La letteratura scientifica definisce “energia grigia” quella necessaria per produrre, per trasportare, per smaltire un prodotto o un materiale e per assicurare un servizio, l’energia di un ciclo completo di un prodotto o di un servizio. Fino ad oggi l’energia grigia è stata nascosta e le multinazionali di tutto il mondo, comprese quelle che producono energia, hanno realizzato extra profitti, aumentando le loro ricchezze grazie alla possibilità di abbassare i costi sul lavoro e sul rispetto dell’ambiente delocalizzando in tutti quegli Stati che facevano carta straccia di diritti e della tutela della nostra ricchezza ambientale planetaria.

La politica in questi anni ha lasciato fare e costruito autostrade per chi in nome del profitto ha dettato legge sugli effetti sociali ed ambientali e non ricordo alcun freno contro le politiche predatorie ed estrattive, né proposte alternative.

Non a caso le prime norme di contrasto alle delocalizzazioni delle imprese sono state scritte nella legislazione italiana dal governo del M5S con Conte Presidente del Consiglio ed oggi la sottosegretaria Alessandra Todde e il ministro Orlando vogliono aggiornare quelle normative per evitare che il nostro paese venga solo sfruttato, consumato e buttato nel cestino a spese del contribuente, dei lavoratori e delle piccole e medie imprese che subiscono concorrenza sleale a vantaggio di pochissimi amministratori delegati e di grandi conti in banca.

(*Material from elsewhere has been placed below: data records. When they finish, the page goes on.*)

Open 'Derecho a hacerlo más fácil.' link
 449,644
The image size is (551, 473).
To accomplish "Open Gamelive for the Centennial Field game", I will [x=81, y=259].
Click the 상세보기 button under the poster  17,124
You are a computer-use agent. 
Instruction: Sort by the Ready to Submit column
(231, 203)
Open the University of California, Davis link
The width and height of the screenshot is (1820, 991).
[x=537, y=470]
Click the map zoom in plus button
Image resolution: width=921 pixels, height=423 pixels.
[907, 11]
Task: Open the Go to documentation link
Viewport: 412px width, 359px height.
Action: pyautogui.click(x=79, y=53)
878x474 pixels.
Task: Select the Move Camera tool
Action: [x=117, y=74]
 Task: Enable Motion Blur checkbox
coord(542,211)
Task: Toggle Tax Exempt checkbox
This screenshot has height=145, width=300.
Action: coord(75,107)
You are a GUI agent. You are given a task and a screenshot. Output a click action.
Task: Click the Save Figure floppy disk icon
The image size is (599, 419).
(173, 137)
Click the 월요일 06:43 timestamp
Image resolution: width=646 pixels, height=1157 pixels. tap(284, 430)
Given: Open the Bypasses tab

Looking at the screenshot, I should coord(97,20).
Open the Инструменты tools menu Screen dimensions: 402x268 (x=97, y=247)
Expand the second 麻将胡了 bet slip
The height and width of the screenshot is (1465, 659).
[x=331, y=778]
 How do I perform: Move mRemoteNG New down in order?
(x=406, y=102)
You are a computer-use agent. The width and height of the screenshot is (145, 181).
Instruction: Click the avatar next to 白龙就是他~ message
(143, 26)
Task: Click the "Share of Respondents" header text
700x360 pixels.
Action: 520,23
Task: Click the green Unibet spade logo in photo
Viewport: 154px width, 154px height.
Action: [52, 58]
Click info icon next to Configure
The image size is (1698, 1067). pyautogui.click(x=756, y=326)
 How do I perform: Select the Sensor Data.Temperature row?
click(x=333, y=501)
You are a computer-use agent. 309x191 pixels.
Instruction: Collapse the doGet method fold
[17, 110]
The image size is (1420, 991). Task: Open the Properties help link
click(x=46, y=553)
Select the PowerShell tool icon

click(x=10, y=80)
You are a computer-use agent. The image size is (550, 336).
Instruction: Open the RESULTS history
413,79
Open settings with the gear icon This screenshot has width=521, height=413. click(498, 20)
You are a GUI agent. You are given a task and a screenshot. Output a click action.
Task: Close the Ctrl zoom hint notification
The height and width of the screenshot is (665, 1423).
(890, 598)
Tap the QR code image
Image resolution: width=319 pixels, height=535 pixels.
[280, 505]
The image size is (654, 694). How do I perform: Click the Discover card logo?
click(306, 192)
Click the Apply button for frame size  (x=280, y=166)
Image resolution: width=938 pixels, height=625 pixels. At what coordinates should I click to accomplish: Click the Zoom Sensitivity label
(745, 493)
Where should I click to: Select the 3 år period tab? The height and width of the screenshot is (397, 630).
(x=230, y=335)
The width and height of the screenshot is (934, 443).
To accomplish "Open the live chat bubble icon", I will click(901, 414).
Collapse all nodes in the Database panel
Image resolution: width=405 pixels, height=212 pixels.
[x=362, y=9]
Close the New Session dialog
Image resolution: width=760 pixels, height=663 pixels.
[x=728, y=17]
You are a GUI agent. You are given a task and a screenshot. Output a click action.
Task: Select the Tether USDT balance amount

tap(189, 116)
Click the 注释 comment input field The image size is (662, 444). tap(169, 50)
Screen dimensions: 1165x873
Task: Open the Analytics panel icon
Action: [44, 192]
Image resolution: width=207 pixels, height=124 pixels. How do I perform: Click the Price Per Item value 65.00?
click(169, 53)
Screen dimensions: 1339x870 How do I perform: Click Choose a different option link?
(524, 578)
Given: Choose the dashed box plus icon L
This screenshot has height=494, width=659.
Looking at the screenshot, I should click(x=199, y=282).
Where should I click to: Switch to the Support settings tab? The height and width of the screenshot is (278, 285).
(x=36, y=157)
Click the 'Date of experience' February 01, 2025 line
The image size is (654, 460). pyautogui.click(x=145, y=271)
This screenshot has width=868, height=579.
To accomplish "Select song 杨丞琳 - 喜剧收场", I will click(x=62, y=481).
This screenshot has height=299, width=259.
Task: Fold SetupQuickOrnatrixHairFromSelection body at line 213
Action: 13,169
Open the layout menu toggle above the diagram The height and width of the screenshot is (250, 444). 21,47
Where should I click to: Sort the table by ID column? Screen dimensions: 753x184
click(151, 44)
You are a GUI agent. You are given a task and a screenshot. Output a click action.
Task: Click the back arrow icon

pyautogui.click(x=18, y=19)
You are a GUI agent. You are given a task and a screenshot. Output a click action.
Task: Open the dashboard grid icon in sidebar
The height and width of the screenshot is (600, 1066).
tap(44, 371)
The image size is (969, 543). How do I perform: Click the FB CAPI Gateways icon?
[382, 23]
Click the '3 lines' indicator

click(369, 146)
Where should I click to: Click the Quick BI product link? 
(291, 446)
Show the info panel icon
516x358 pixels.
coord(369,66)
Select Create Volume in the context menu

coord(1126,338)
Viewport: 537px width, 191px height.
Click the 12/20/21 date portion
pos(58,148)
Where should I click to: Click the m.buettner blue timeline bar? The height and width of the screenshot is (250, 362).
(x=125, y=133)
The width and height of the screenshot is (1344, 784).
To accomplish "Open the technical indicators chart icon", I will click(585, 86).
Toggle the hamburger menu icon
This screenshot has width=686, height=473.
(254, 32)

Nel 2023 anche l’Unione Europea reagisce a nuove tipi di delocalizzazioni che possono colpire tutti gli Stati membri, quelle di alcune tipologie di aziende che scelleratamente in cerca di un maxiprofitto oggi, vogliono continuare la corsa di domani verso la devastazione ambientale prodotta da emissione di CO2 decidendo di andare negli “inferni dei diritti” e “inferni della biosfera”, che tanto piacciono ad alcune multinazionali, ovvero quegli Stati che garantiscono una violazione sistematica dei diritti sul lavoro e della tutela dell’ambientale incidendo sulle conquiste di civiltà che abbiamo costruito lungo decenni di lotte.

Lo strumento che individua l’Ue per fermare tutto questo è il Cbam (carbon border adjustment mechanism) che finalmente introduce il concetto di emissione di Co2 importata per evitare di avvalersi di un fornitore non-Ue più inquinante senza incorrere nel sovrapprezzo. Sarebbe un ottimo strumento per garantire alle nostre imprese di affrontare la transizione ecologica senza subire concorrenza sleale e sarebbe un acceleratore incredibile per salvare il nostro pianeta dalle devastazioni ambientali che non lasciano scampo a nessuno.

Lo stesso ministro della Transizione Ecologica italiano ricorda che senza porre subito rimedio a questa folle corsa all’inquinamento nel 2050 avremo in Italia territori desertici non più coltivabili e una temperatura media al sud di 52 gradi, un futuro che dobbiamo evitare ai nostri figli e ai nostri nipoti se solo vogliamo continuare a guardare negli occhi i nostri bambini.

Tuttavia l’Europa non sembra avere la forza sullo scacchiere internazionale per accelerare questo strumento che immagina pienamente operativo solo nel 2030, un po’ tardi per raggiungere gli obiettivi dell’agenda dello sviluppo 2030 dell’Onu!!

L’Europa rinuncia a 9 miliardi all’anno che potrebbero essere subito utilizzati proprio per aiutare cittadini e imprese con basso reddito che devono fronteggiare gli aumenti speculativi dell’energia.

Giovedì in Parlamento grazie al M5S si approverà una mozione contro gli aumenti dei costi delle bollette e deve essere questa l’occasione per chiedere all’Europa un’accelerazione nell’utilizzo del Cbam per finanziare come comunità europea un fondo di abbattimento dei costi delle bollette per i più fragili che rischiano grosse difficoltà economiche prodotte dagli aumenti dei costi dell’energia. Puntiamo ad intervenire strutturalmente nelle bollette energetiche perché sono intollerabili extra profitti e delocalizzazione dell’inquinamento e perché abbiamo un’unica aria da respirare in questo pianeta.

Abbiamo l’occasione di impegnare il COP26 che presediamo insieme alla Gran Bretagna e il G20 presieduto da Draghi su un tema concreto che ha il vantaggio di chiarire la direzione della transizione che deve essere social-ecologica. Una scelta in linea con lo stesso pacchetto Fit for 55 che l’Unione Europea deve adottare per ridurre le emissioni nette di gas serra di almeno il 55% entro il 2030, rispetto ai livelli del 1990 e che prevede l’istituzione di un Social climate fund, pensato proprio per aiutare i cittadini più deboli che possiamo subito riempire di 9 miliardi senza aspettare il 2030.